# [configurator-ng](https://github.com/lpsmith/configurator-ng)
##What is this?

This is a massively breaking revision of the application interface of
[configurator].   The configuration file syntax is backward compatible,
and mostly forward compatible as well.   This fork is not (yet?) intended
for widespread public consumption.  Rather, this repo is being used as
a stopgap measure in some of my own projects as well as a playground
and laboratory for a new configurator-like package that may be
released sometime in the future.

## Manifesto

(Note that this section is mildly aspirational at a few points,
 and/or contains errors.)

The application interface of `configurator` has numerous problems:
  * it makes it easy to introduce race conditions
  * it makes it difficult to write an application that is relatively
    robust to misconfiguration errors
  * does not scale well to moderately complex configuration scenarios
  * the configuration change notifications are particularly difficult
    to use beyond the most trivial of use cases.

The aim of `configurator-ng` is to improve these issues,  with the
initial efforts focused on the first three.   I hope to make more
correct solutions easier,  and less correct solutions harder,  all
wrapped up in a more expressive interface.

### Race conditions

The interface of `configurator` basically is:

    data Config = Config (IORef (HashMap Text Value))

    lookup :: Configured a => Config -> Text -> IO (Maybe a)

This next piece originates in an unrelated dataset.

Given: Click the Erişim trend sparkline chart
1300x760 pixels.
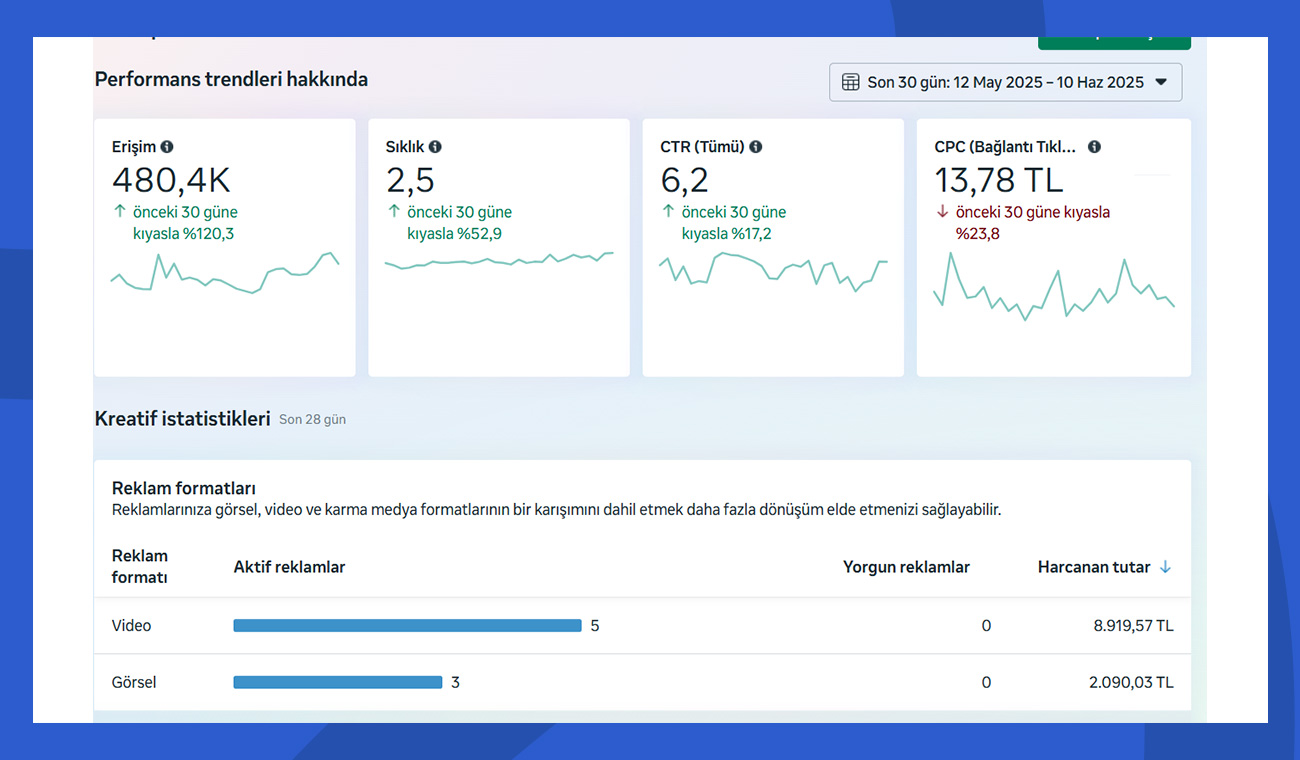Looking at the screenshot, I should tap(225, 274).
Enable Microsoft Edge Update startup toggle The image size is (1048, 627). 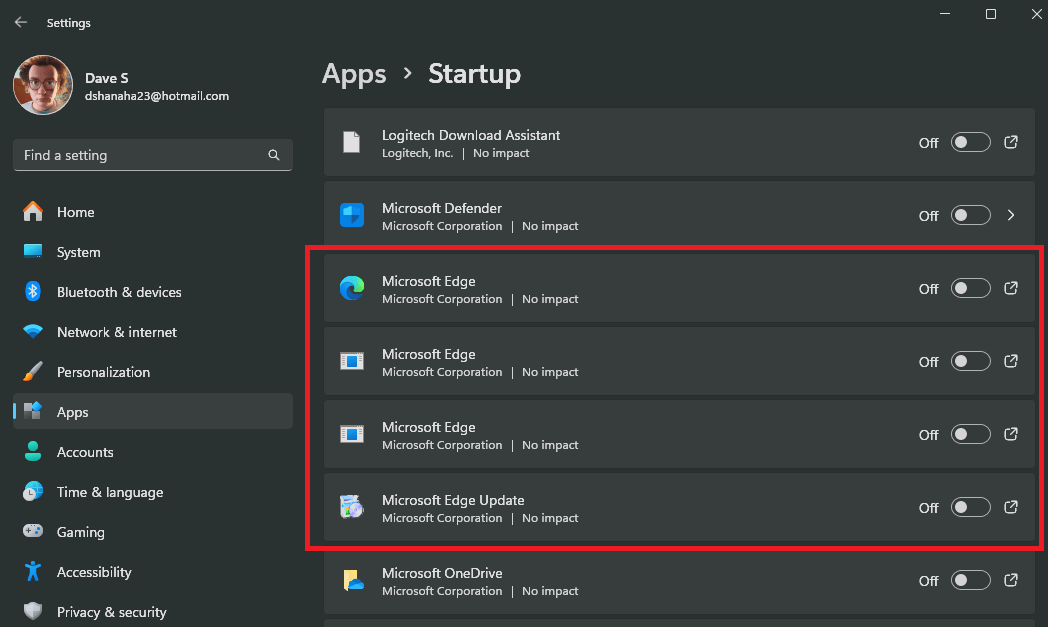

The `IORef` is there to support configuration file reloading,  which
is often done automatically.  So this results in the race condition:

    do
      key0 <- lookup config "key0"
      reload config  {- in another thread -}
      key1 <- lookup config "key1"
      return (key0, key1)

Thus,  we have taken `key0` and `key1` from two versions of the
configuration files,  with a overall result that is not necessarily
consistent with either version.

There is a way to solve this race condition\*, though it is by no
means convenient and it provides even less support for turning the
result into configuration parameters:

    getMap :: Config -> IO (HashMap Text Value)

This obtains a consistent\* snapshot of the configuration,  from which
you can pull out multiple values.   But in addition to being
less obvious and inconvenient,  the fact that the `HashMap` returned
is not an abstract type makes means that changing the representation
breaks client code that uses this approach.

`configurator-ng` makes the latter mode of use much more convenient by
introducing `ConfigParser`s,  a applicative/monadic high-level parsing
interface to read configuration info from a single snapshot.  See the
module `Data.Configurator.Parser`.  The basic ideas behind the revised
interface is as follows:

    data ConfigCache = ConfigCache (IORef Config)

    readConfig :: ConfigCache -> IO Config

    runParser :: ConfigParser m => m a -> Config -> (Maybe a, [ConfigError])

(Here,  `ConfigError` could be an error condition, or it might be more
analogous to a warning or informational message;  thus a parser can
return a result *and* some `ConfigError`s.)

Finally,  we could define a `ConfigParser` to read from key1 and key2
by writing:

    getKeys :: ConfigParser m => m (Text, Int)
    getKeys = (,) <$> key "key0" <*> key "key1"

(\*It's important to point out that `getMap` only avoids introducing
additional race conditions;  commonly used filesystems are racey
software artifacts,  so this is only consistent relative to filesystem
reads.  For a complete solution, one would have to take care in the
precise filesystem calls used to manipulate the configuration file(s).
Most popular text editors should be ok as far as the consistency of a
single file, consistent reads of multiple files is trickier.)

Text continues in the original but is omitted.